Introduction to API Design
In a microservices architecture, the API is the contract between your services. A well-designed API is easy to use, hard to misuse, and evolves without breaking existing clients.
1. REST vs. gRPC
- REST (Representational State Transfer): Uses HTTP/1.1 and JSON. Standard for external-facing web APIs.
- gRPC: Uses HTTP/2 and Protocol Buffers (Binary). Fast, efficient, and typed. Standard for internal microservice communication.
2. API Versioning
Never break your clients. Use versioning:
- Path-based:
api.v1.example.comorexample.com/v1/ - Header-based:
Accept: application/vnd.example.v1+json
3. Idempotency in API Design
An idempotent API ensures that making the same call multiple times has the same effect as making it once.
- GET, PUT, DELETE: Should be idempotent by default.
- POST: Use an Idempotency-Key to guarantee safety.
4. Rate Limiting Strategies
Rate limiting protects your API from being overwhelmed.
- Client-side: Throttling requests before they leave the browser/app.
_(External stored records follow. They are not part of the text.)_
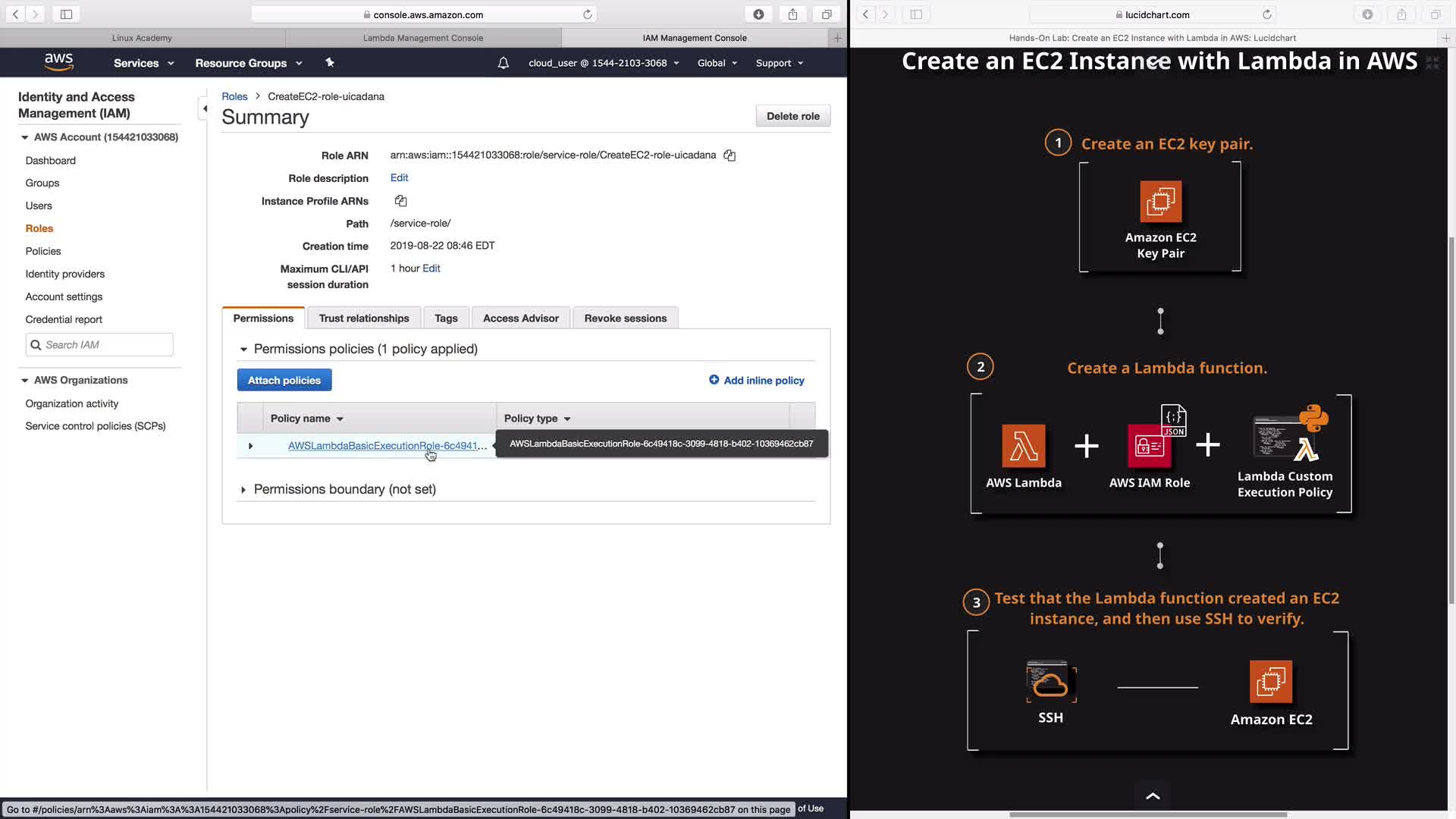Collapse the IAM side navigation arrow
Screen dimensions: 1456x819
(204, 108)
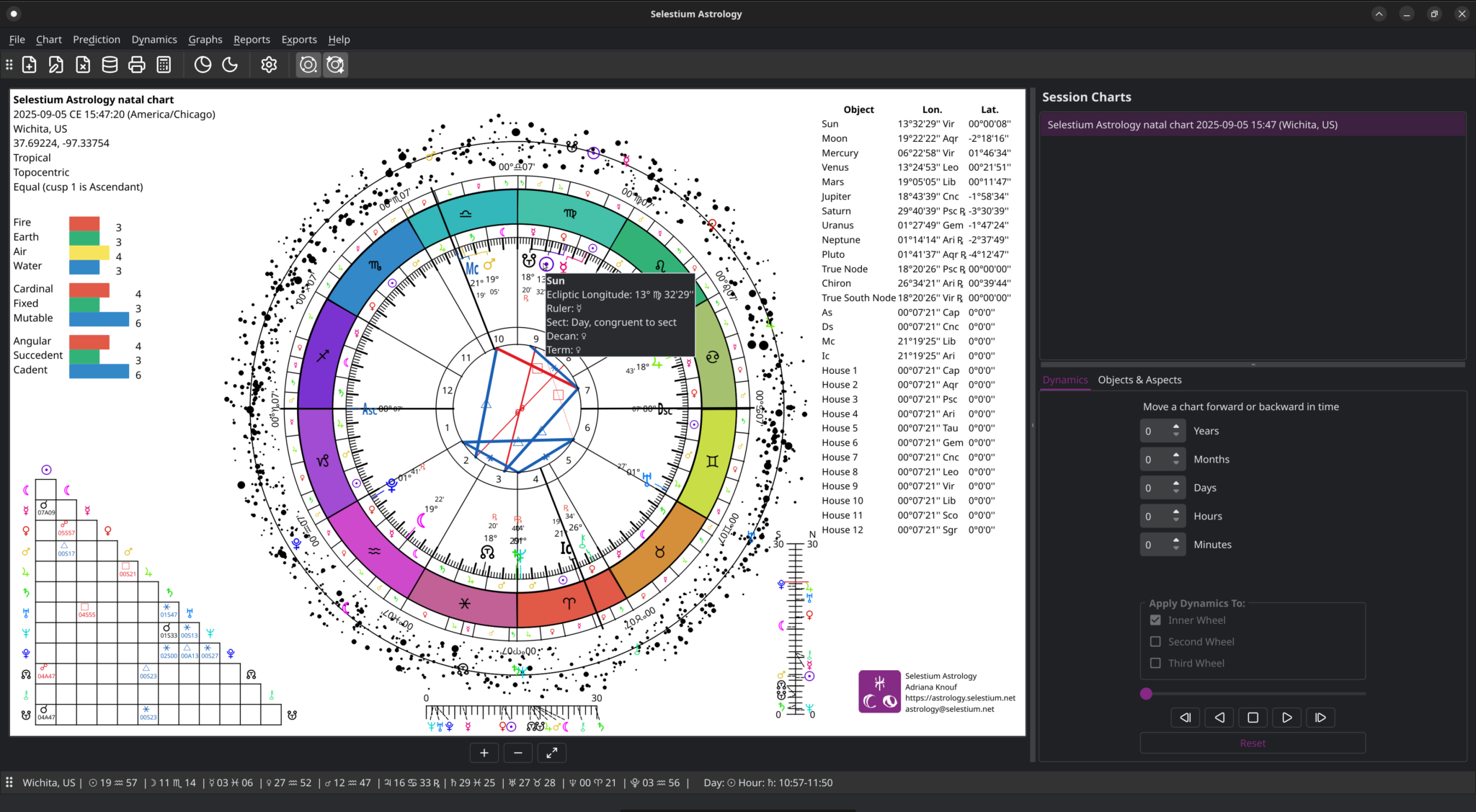
Task: Open the calculator tool
Action: tap(164, 64)
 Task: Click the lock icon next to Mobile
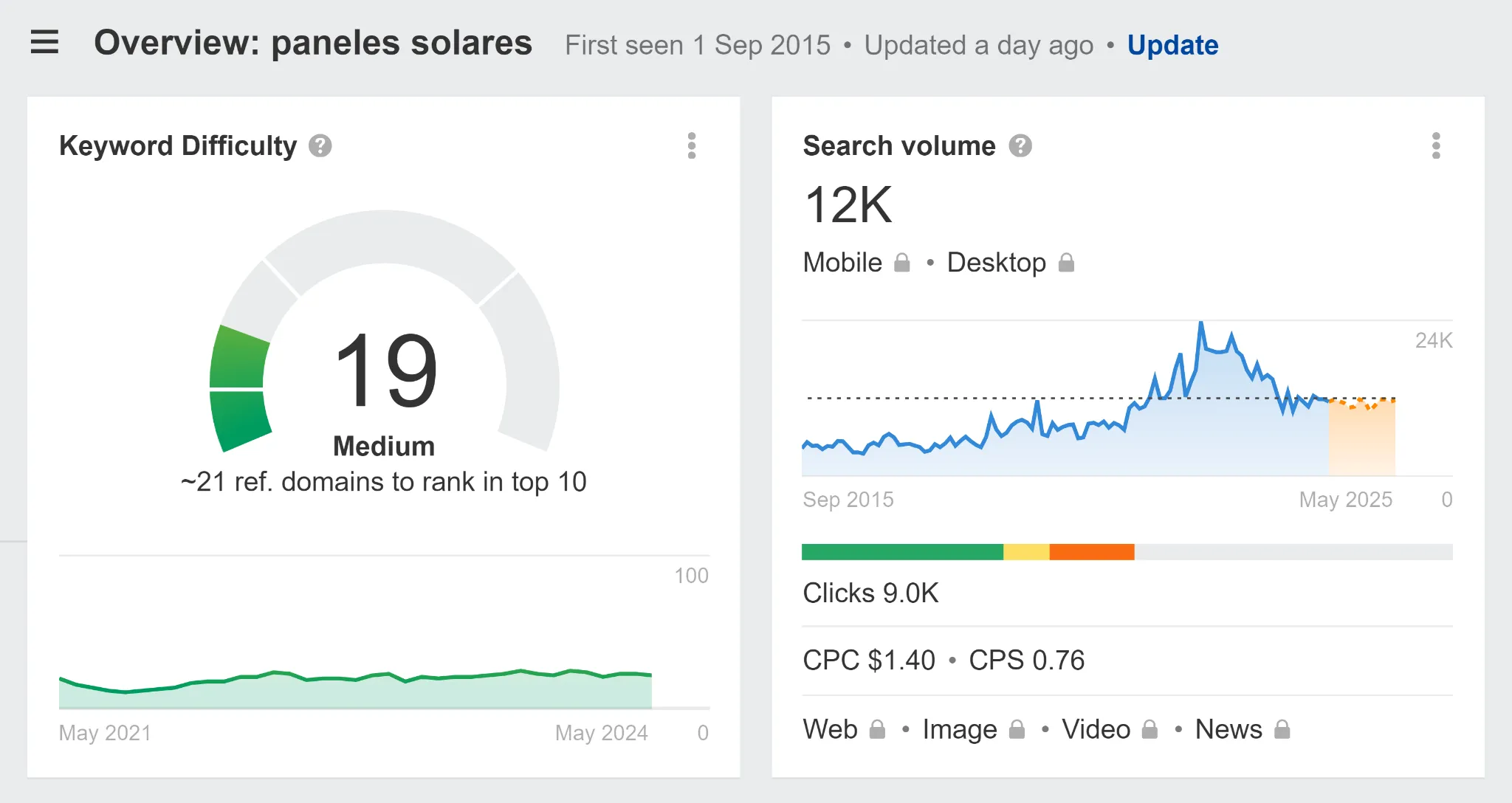(901, 262)
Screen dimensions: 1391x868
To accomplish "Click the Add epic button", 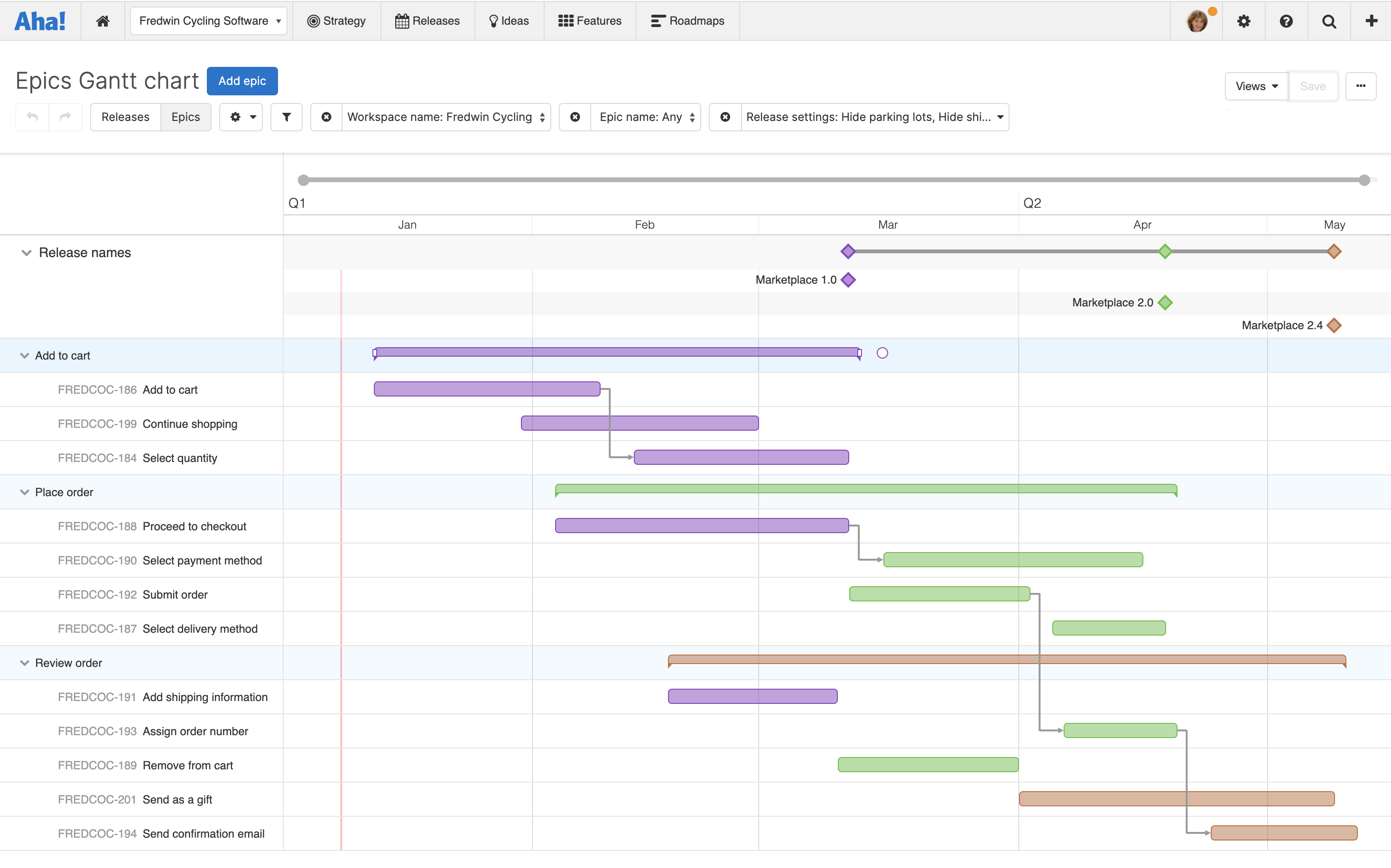I will (x=241, y=81).
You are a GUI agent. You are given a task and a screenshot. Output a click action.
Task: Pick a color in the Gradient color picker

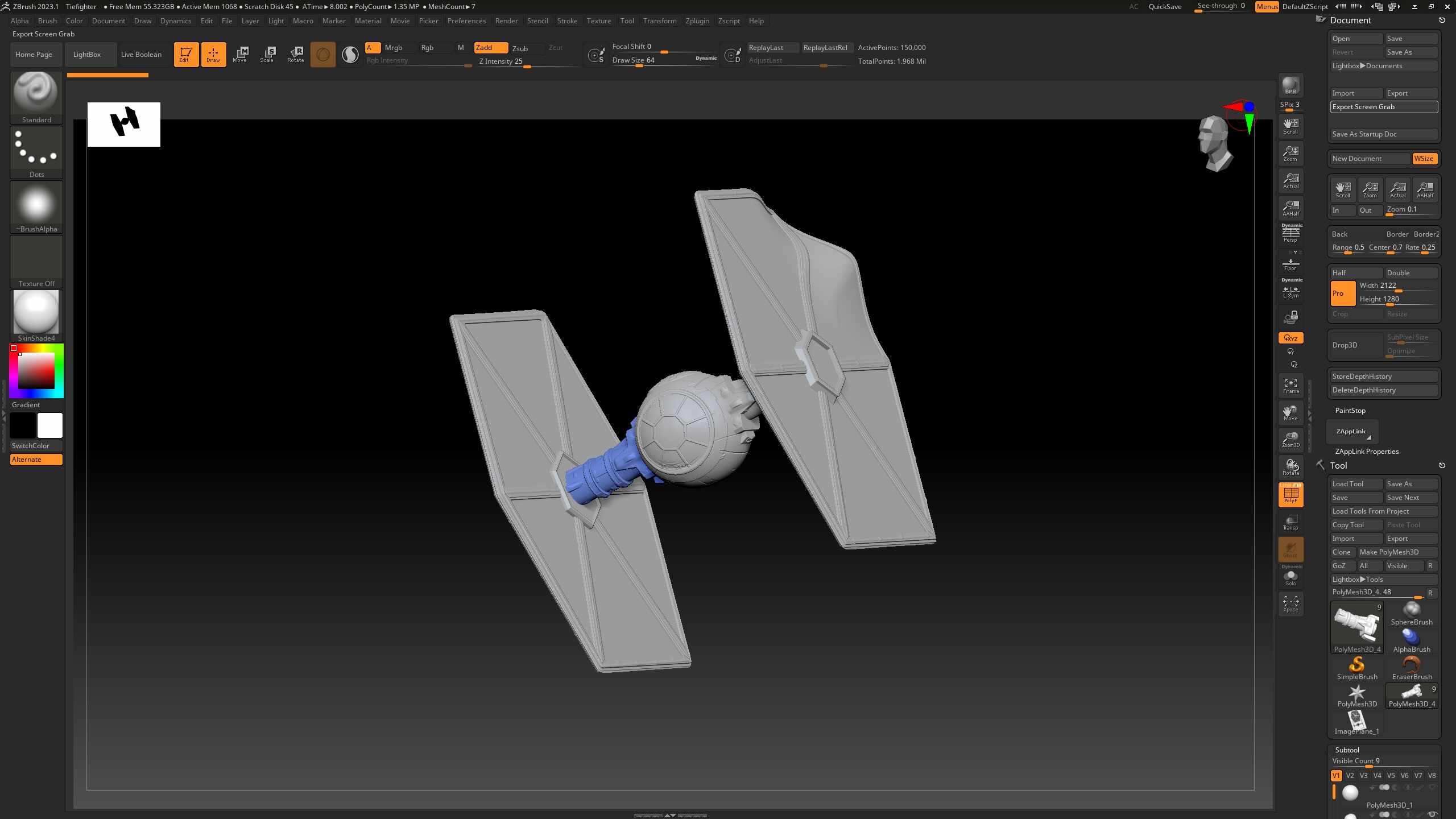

- Server-side: Blocking requests at the API Gateway.
- Algorithms: Token Bucket, Leaky Bucket, Sliding Window. (See the Case Study for details).
5. Trade-offs (JSON vs Protobuf)
- JSON: Human-readable, easy to debug, but slow to parse and larger in size.
- Protobuf: Binary, fast to parse, strictly typed, but requires special tooling to read.
Final Takeaway
An API is a Commitment. Once you expose it to the world, it is very hard to change. Design with the future in mind.